Even if you've splashed some hot oil on your stove or countertops, fret not, the solution is right there in the pantry — all you need is salt, flour, and baking soda.

Oil is made up of hydrophobic molecules, which means that water does not mix well with it. That is why those greasy splatters aren't often erased when cleaning with just a damp paper towel alone. On the other hand, flour and salt can absorb oil spills and mitigate the area of damage, and then baking soda can take care of the rest, including getting rid of any stubborn stains that may have built over from weeks of unattended grease. There are a few things to keep in mind when using these kitchen staples to clean up oil spills, especially when considering the kind of mess and the surface it's on.

When to use flour or salt to clean up oil spills

Let's say that you've knocked over an entire open bottle of oil; it's likely going to spill into a huge pool of grease that will slowly spread all across your sparkling countertops, unless you act fast. That's when flour or salt can help minimize the mess. Flour is made of two things — starch and gluten — both of which absorb liquids over their weight. When you throw a fistful of flour on the oil spill, the flour will quickly absorb the liquid and stop the running grease right in its tracks. Salt will similarly absorb oil spills and prevent them from spreading any further.

To use these kitchen staples to clean up oil spills, all you have to do is scoop out a generous mountain of either one over the liquid (regular salt or all-purpose flour will do). Leave the powders for a few minutes to do their jobs while also gently pressing down on them so that they can absorb as much liquid as possible. Once you notice the salt crisping up or the flour turning into a clump, all you need to do is scrape the mush off the surface and give it all a quick wipe-down. 

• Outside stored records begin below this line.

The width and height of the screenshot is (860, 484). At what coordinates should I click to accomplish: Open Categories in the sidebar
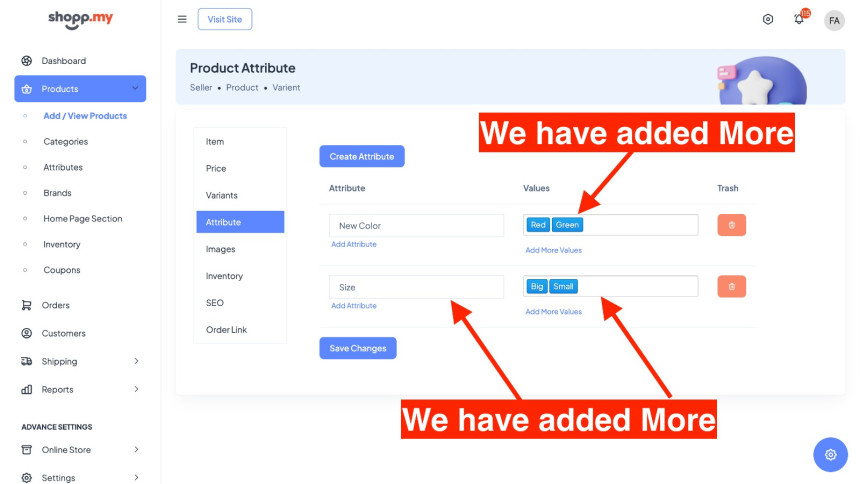coord(66,142)
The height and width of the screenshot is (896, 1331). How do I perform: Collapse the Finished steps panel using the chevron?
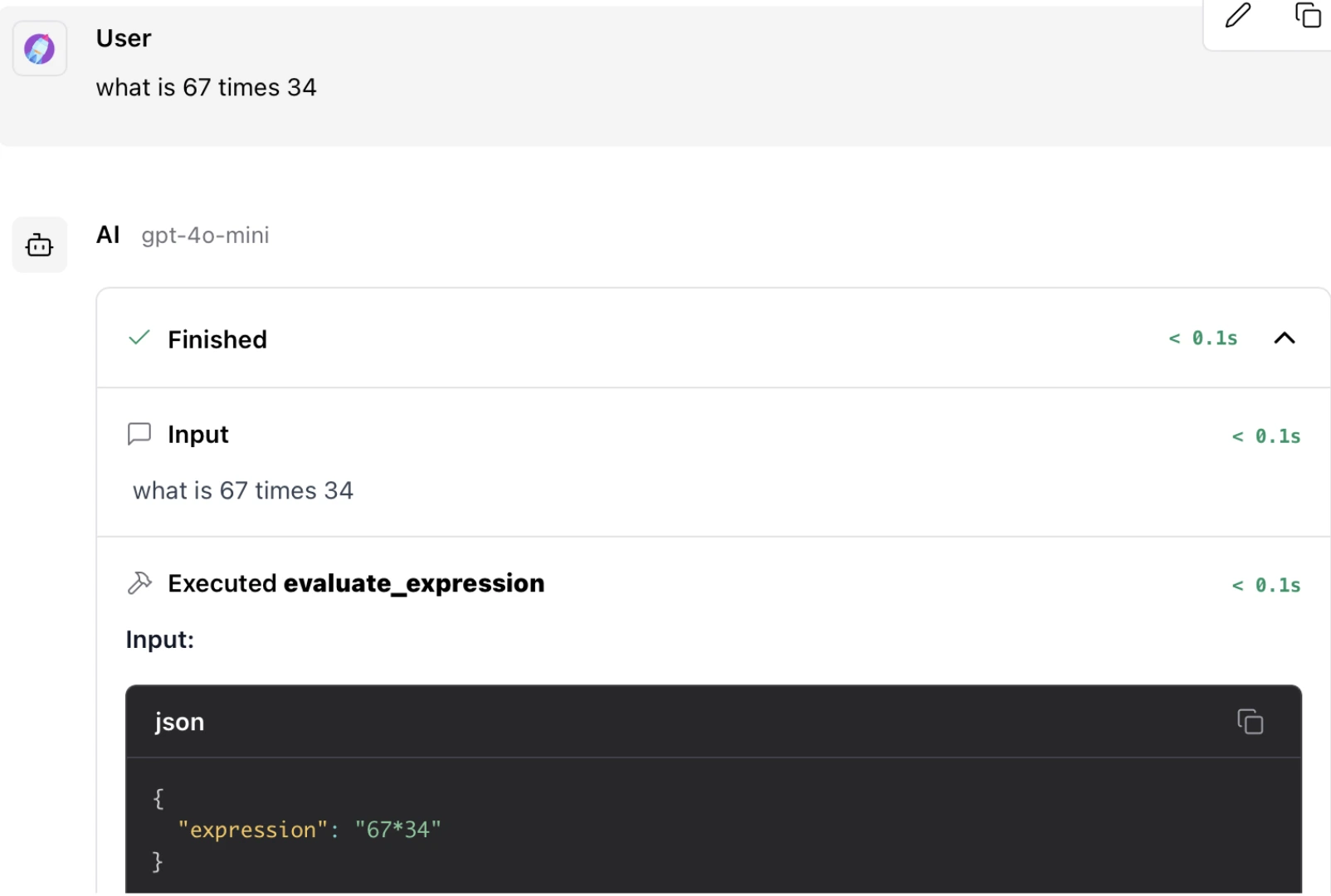tap(1284, 338)

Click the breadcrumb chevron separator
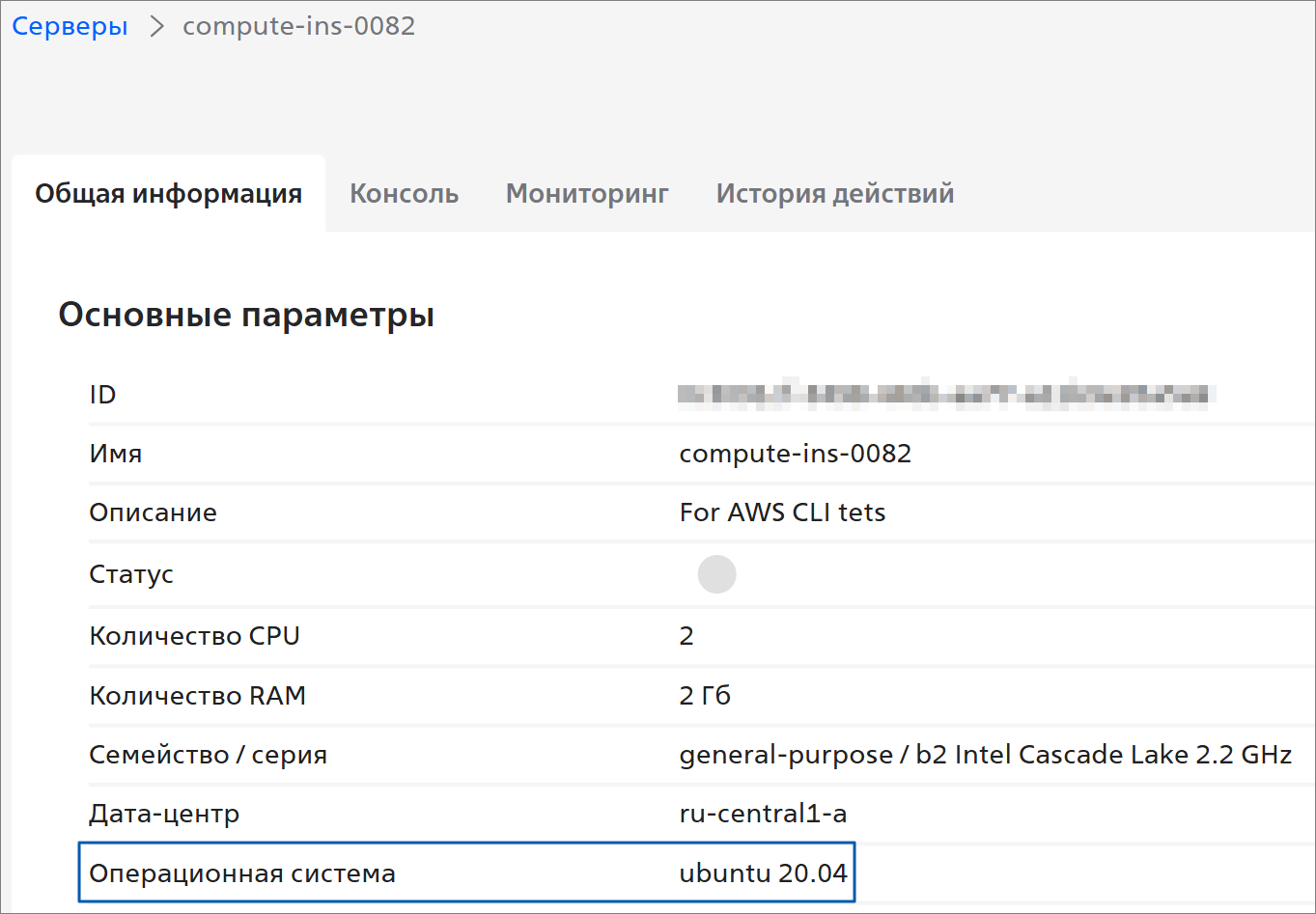(x=156, y=26)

While salt and flour work on just about every surface including sinks, ovens, and stovetops, salt can be mildly abrasive so when in doubt, it's best to stick to flour. Additionally, this method only works if the oil spill hasn't dried up yet, in which case, you're going to need a more heavy-duty cleaner like baking soda.

How to use baking soda to get rid of oil spills

Whether you're a baker or not, baking soda is a handy ingredient to have in your pantry at all times because it can clean just about anything in the kitchen, including cooking oil spills. Baking soda is essentially an alkaline substance which means, it can break down even dried, stubborn grease that's stuck onto notoriously hard-to-clean surfaces like ovens, countertops, stovetops, or pots and pans. To clean up oil spills using this method, you should dip a sponge in a paste of baking soda and water — using roughly 1 cup water for every 3 tablespoons baking soda — and gently rub the grease off. Alternatively, you can also spread the paste over the oil spill, leave it overnight, and wipe it off the next morning with the help of some vinegar.

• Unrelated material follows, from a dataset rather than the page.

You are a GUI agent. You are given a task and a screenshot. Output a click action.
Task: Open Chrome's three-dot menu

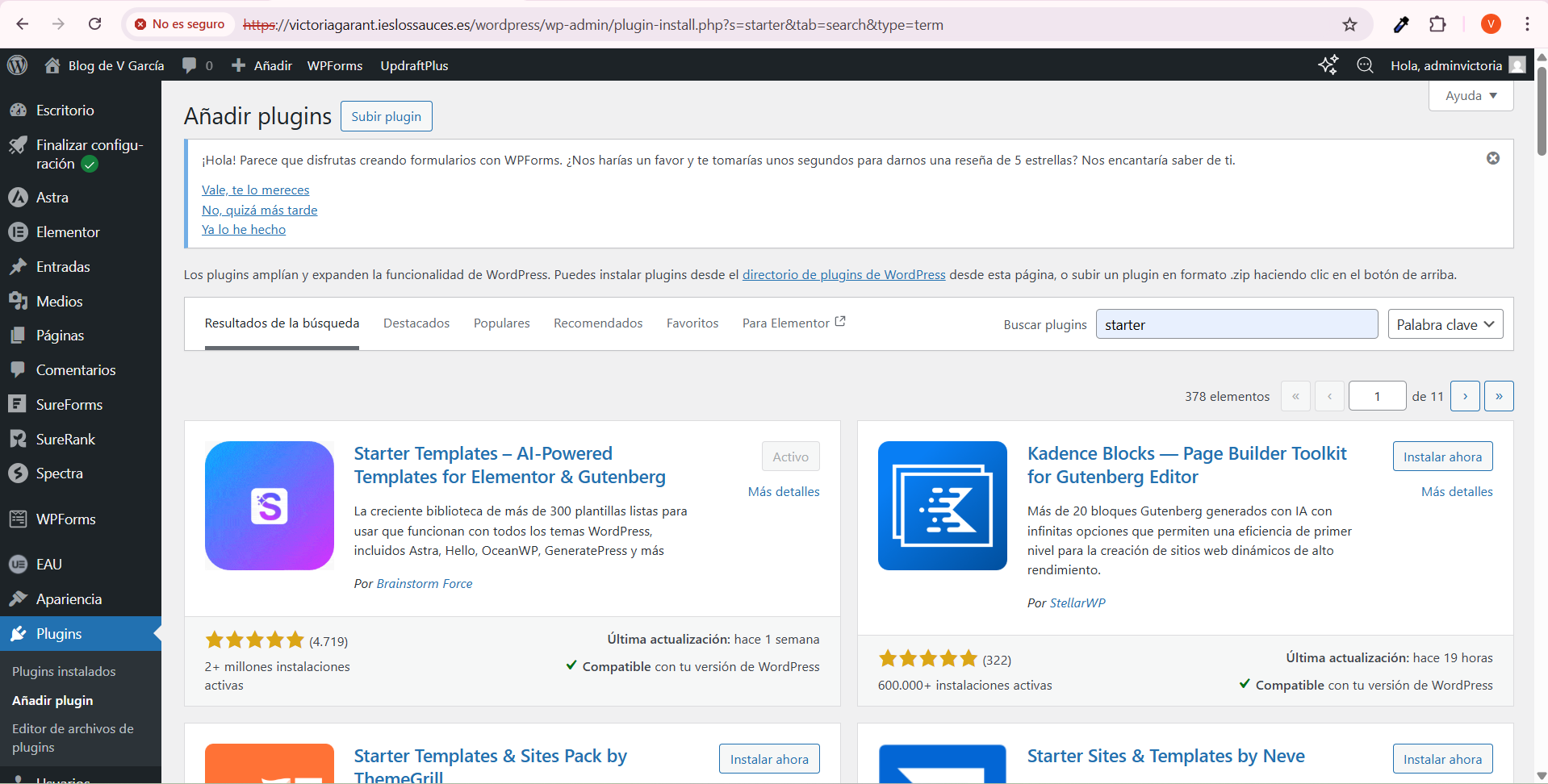(1527, 24)
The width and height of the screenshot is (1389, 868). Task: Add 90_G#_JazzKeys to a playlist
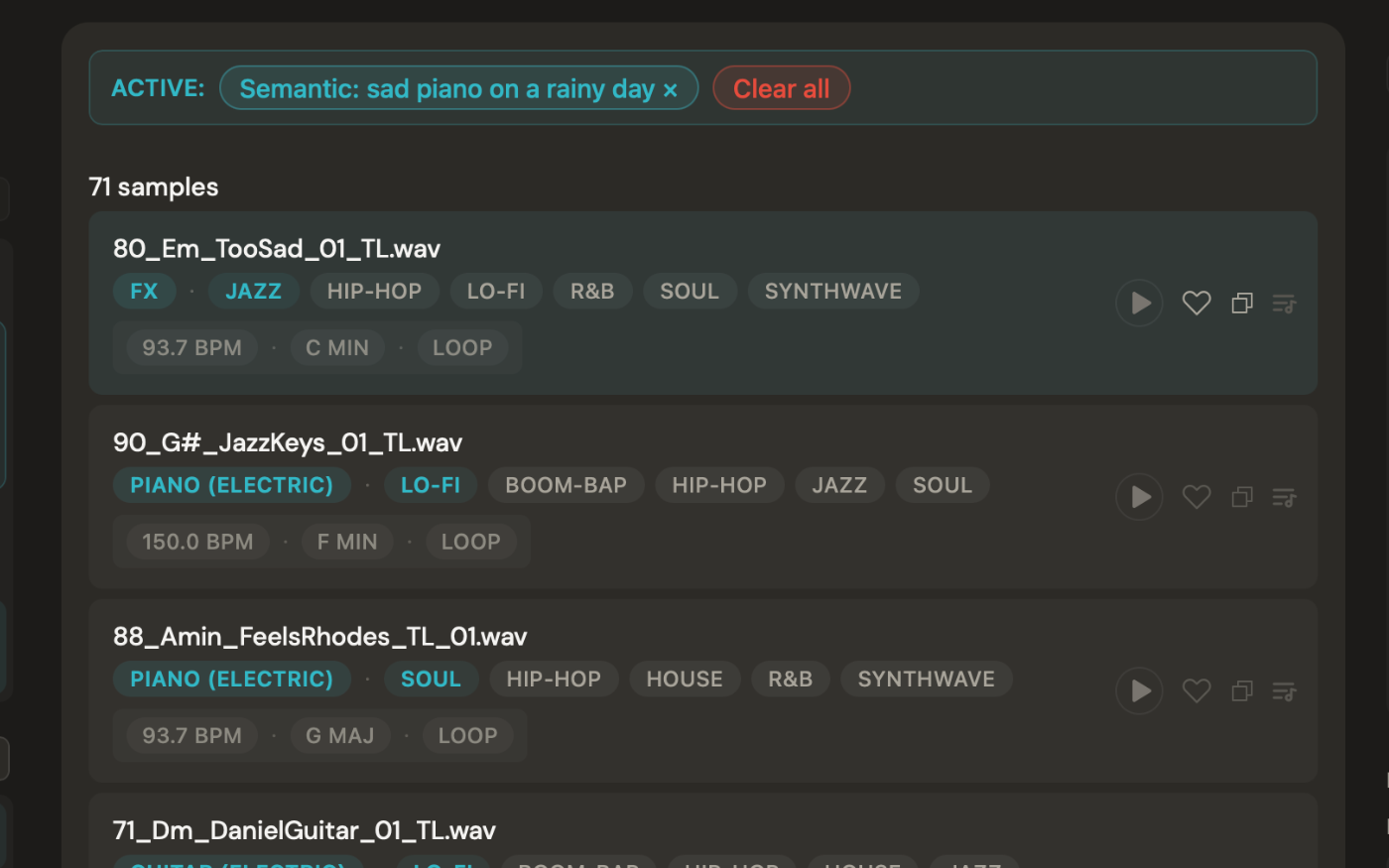click(x=1284, y=497)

The only thing to be mindful of is that baking soda may look harmless but it can be pretty abrasive and damage certain surfaces. It's best to keep baking soda away from glass, mirrors, gold-plated utensils, and even marble countertops. It's also best to leave the cleaning to another device if the oil spills are on aluminum cookware or ceramic stovetops. Baking soda can oxidize aluminum and scratch ceramic surfaces while leaving behind a layer of white that will be even harder to get rid of than the oil itself.